On Sat, 29 Sep 2012 19:14:03 +0000, debramirez wrote: I dropped my external hard drive USB plug in (WD Passport ). I cannot open it at all to access my files (lots of them that I need for work). Its icon shows up under device manager and it evven shows it is working properly. Is there anything I can do at home before I send it off via the Geek Squad for $250? I heard a horror story already that $250 turned into $1600. I cannot afford this. Two points: 1. If you dropped it, it's probably broken, and you won't be able to do anything with.
Next time, be sure you have a backup on other media of files that are important to you. If you do decide to take it somewhere for service, avoid the Geek Squad like the plague. In my opinion, and that of lots of others of us here, they, and other big box stores are terrible--the worst places to go for service. Ken Blake, Microsoft MVP Ken Blake - Microsoft MVP since October 2003.

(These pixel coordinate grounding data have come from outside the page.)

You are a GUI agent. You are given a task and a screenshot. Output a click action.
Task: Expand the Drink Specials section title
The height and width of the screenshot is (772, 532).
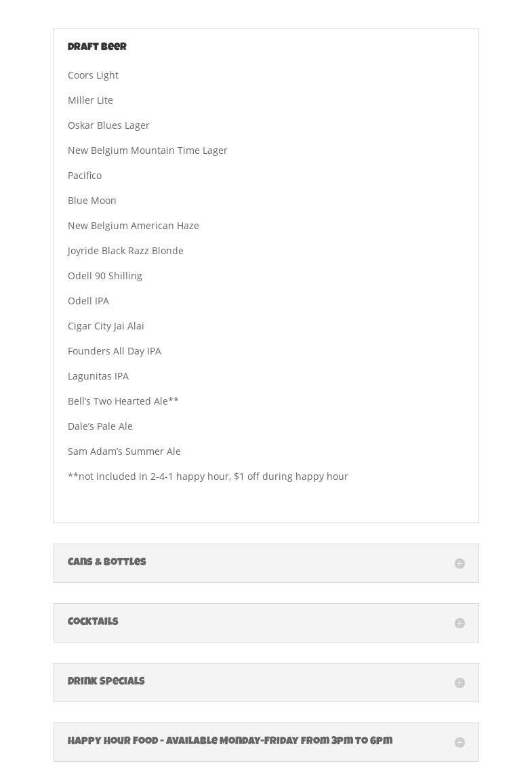pos(106,682)
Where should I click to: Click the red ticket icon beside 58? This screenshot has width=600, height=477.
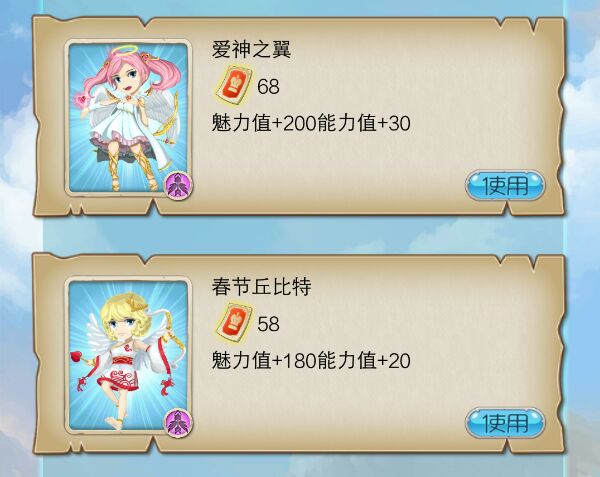click(233, 323)
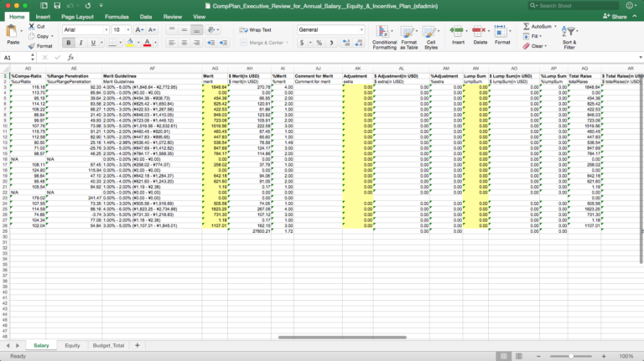Screen dimensions: 644x361
Task: Open the Equity sheet tab
Action: [x=72, y=345]
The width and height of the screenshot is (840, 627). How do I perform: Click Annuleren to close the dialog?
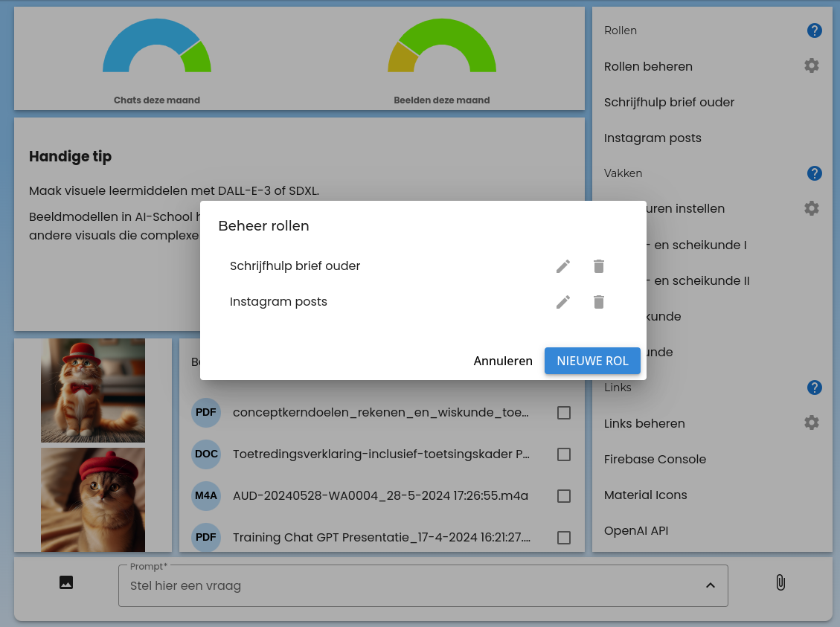(503, 361)
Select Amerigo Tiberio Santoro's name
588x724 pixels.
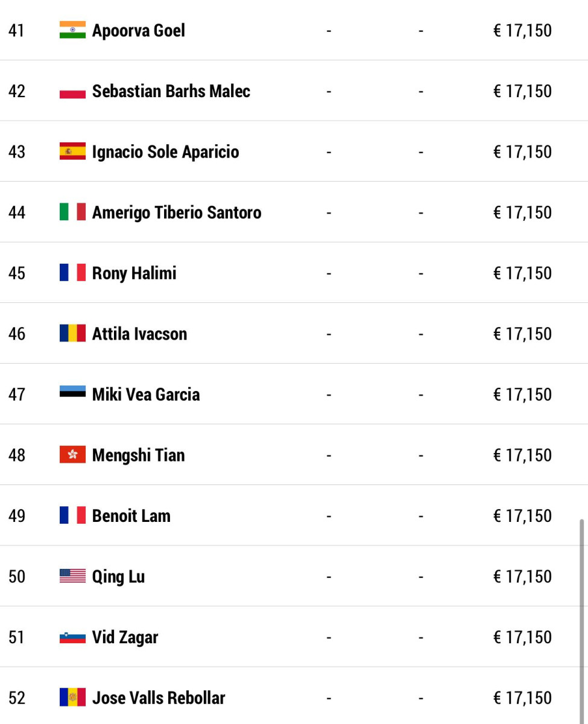point(177,212)
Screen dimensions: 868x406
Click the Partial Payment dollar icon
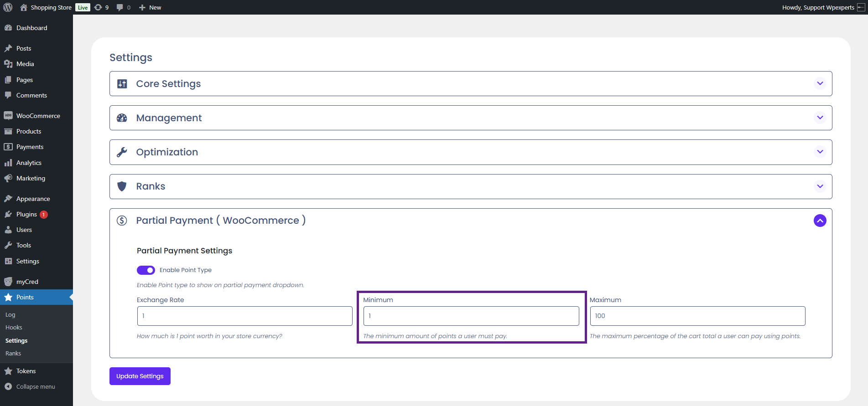(122, 221)
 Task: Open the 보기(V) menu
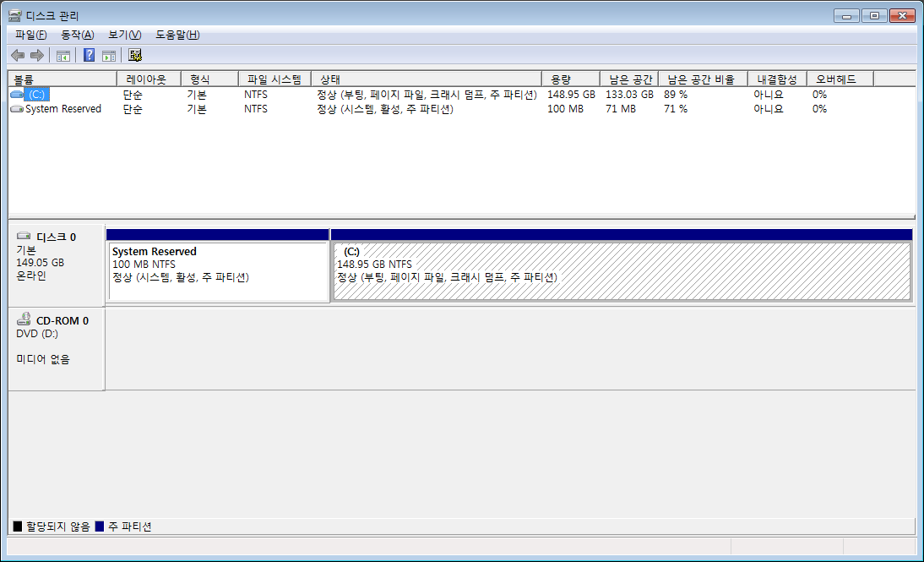[x=124, y=35]
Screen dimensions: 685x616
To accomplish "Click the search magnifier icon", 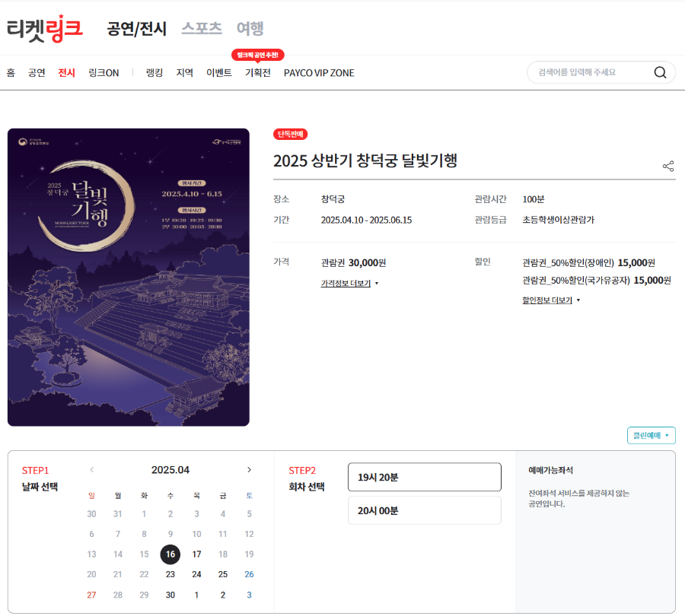I will tap(659, 72).
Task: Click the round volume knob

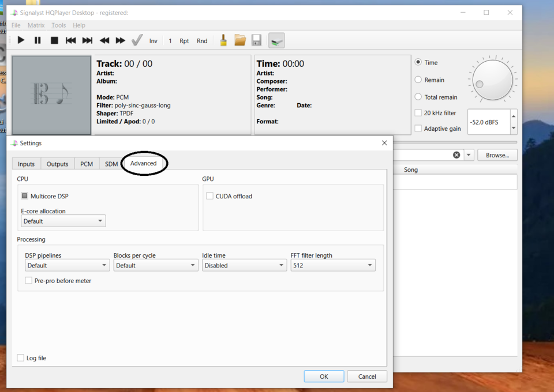Action: click(492, 80)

So This is what we know: You were using your drive (PC running Windows Vista) and while it was running you banged it (was on the edge and then it fell onto the flat side). At that point you unplugged the USB cable and then reconnected (failing to dismount the drive). Now you can't access the drive, but the device driver and the USB interface internally of the drive is responsive (drives power light is lighting). So the drive was spinning when you knocked it. And, you failed to dismount the drive correctly. We don't know if the system was still in the process of writing to the drive (where you in the process of reading or writing a file off of the external drive?) If not then the cache write back is only effected which is a minor issue.
Otherwise the file you were accessing is likely damaged. The big issue here is what was the drive doing, was the disk head arm parked or engaged? From the sounds of it it appears the arm was engaged so it was somewhere on the plater/s. So the heads likely dug into the platter ripping one or more off and damaging a part of the magnetic surface of the plater (heads crashed). It doesn't take much for this to happen. OK now what - If the data is that important you'll need to send your drive in to a data recovery service so they can disassemble the drive in a clean room to try repair the drive long enough to pull your data off (replacing the damaged heads). If you have also encrypted your data you will need to give them the application and the encryption keys so the they can decrypt the data.